The umbrella or excess liability policy does not apply because there is no coverage under either of the underlying liability or workers compensation policies. ("This insurance is excess over any other valid and collectible insurance . . . "). Moreover, an exclusion in this policy relates to mental anguish or humiliation "related to the employment" of any person by the insured. (Exclusion 3 (c)). Another exclusion, 3 (h), provides CT Page 10879 that the excess policy does not cover discrimination "related to the employment" of any person by the insured. Thus, sexual harassment in the workplace is not a covered risk under the terms of the umbrella policy.

With respect to the second count of the complaint concerning the covenant of good faith and fair dealing, the plaintiff claims to have been damaged because (1) the defendants took too long to notify the plaintiff of the Ritch actions in the federal court and to forward the suit papers to the plaintiff; and (2) the defendants failed to notify the plaintiff in a timely fashion that they were disclaiming liability. The facts behind this claim are not disputed by the parties to this action and the relevant dates are as follows: (1) the Ritches purported to serve the plaintiff in this action by serving CT Corporation Systems of Hartford on August 25, 1995; (2) the suit papers were sent to the defendants in September and October, 1995; (3) the Ritches served motions for default on the plaintiff in this action on October 18, 1995, and defaults entered on October 23, 1995; (4) the defendants sent disclaimer letters to the plaintiff on October 19, 1995; (5) on October 31, 1995, the plaintiff requested that the defendants provide it with copies of the Ritch lawsuits; (6) the Ritches moved for judgment on December 8, 1995; (7) on December 12, 1995, the plaintiff requested that the defendants forward copies of the Ritch papers to it; (8) the defendants sent the Ritch lawsuit papers to the plaintiff on December 8, 1995; (9) on December 29, 1995, an attorney filed an appearance for the plaintiff in the federal suits, and filed motions to dismiss the federal actions by the Ritches on the basis that the Ritches had not served the designated statutory agent for service of process for Springdale Donuts, Inc.; and (11) the Ritch lawsuits were settled, $13,000 for Helen Ritch and $4,500 for Tina Ritch.

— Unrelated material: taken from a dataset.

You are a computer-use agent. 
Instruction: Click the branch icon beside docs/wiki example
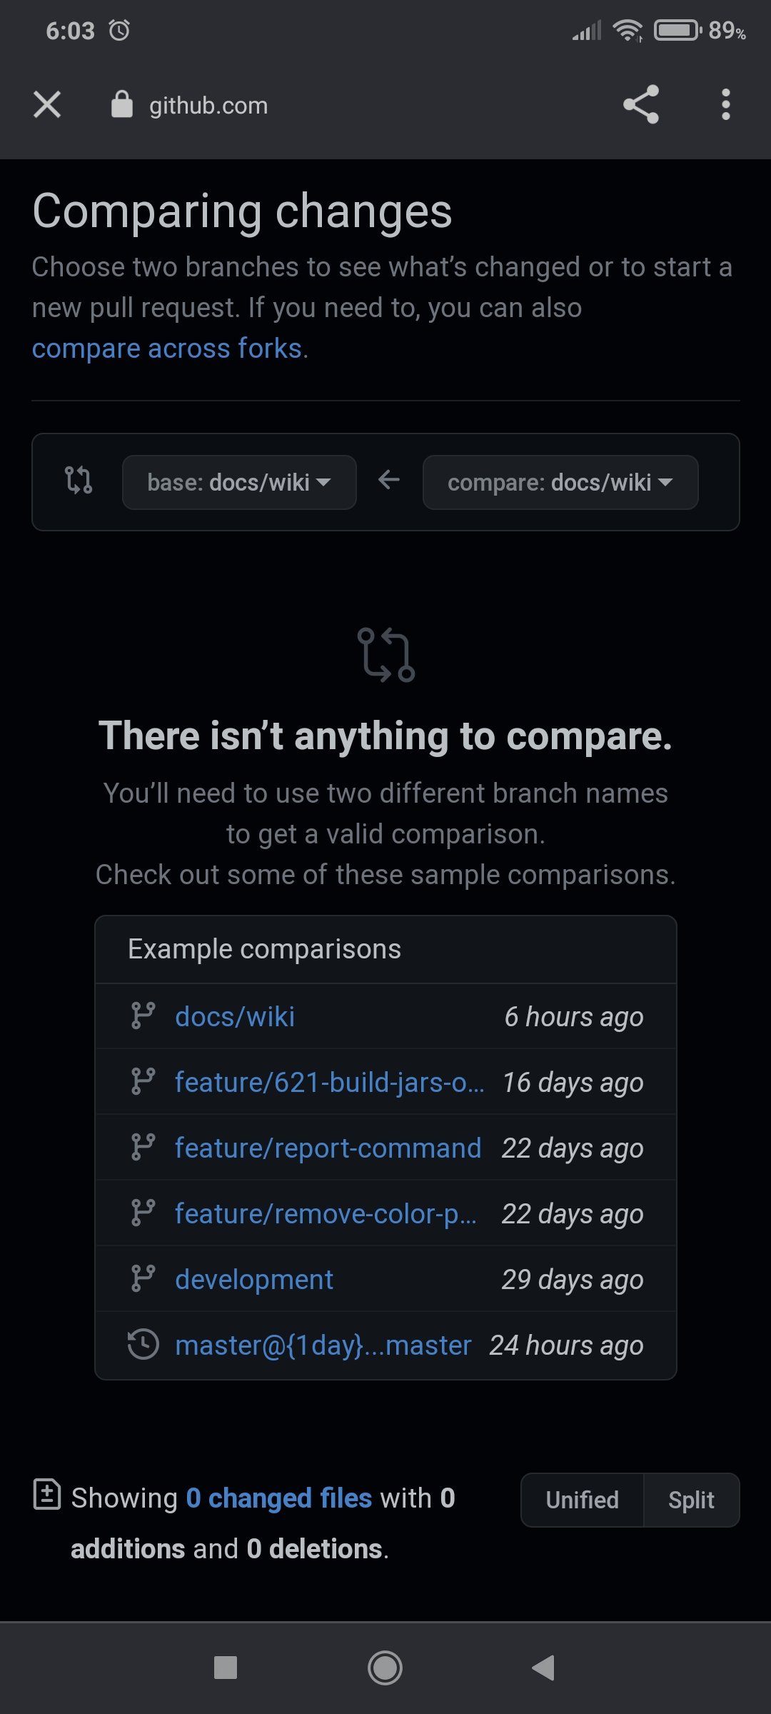144,1016
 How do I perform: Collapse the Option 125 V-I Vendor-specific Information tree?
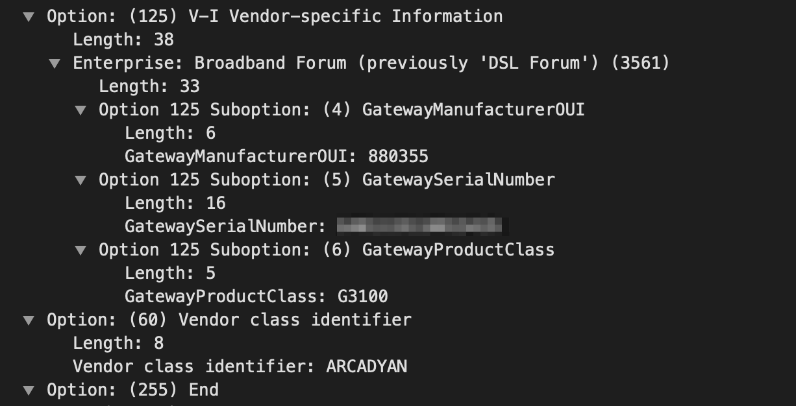pyautogui.click(x=28, y=17)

No matter what one concludes about the dispatch of the defendants in handling the lawsuit papers, the plaintiff has not demonstrated any damage as it admits that it settled the Ritch suits for a "cheap" sum because of the motion to dismiss it filed. It is ironic that the plaintiff is accusing the defendants of tardiness at the same time it claims that it obtained a favorable settlement by its "strategy" of not contacting the Ritches until after certain time limitations imposed by federal procedure had allegedly expired. In any event, bad faith and unfair dealing has not been demonstrated as the three policies do not provide coverage as claimed by the plaintiff. CT Page 10880

For the reasons set forth above, the defendants did not have a duty to defend the plaintiff against the allegations brought by Helen and Tina Ritch in the federal law suits, and hence no obligation to indemnify the plaintiff or to respond in damages under any theory offered by the plaintiff. Therefore, judgment enters in favor of the defendants, and costs are to be taxed by the clerk.

So Ordered.

Dated at Stamford, Connecticut, this 27 day of October, 1997.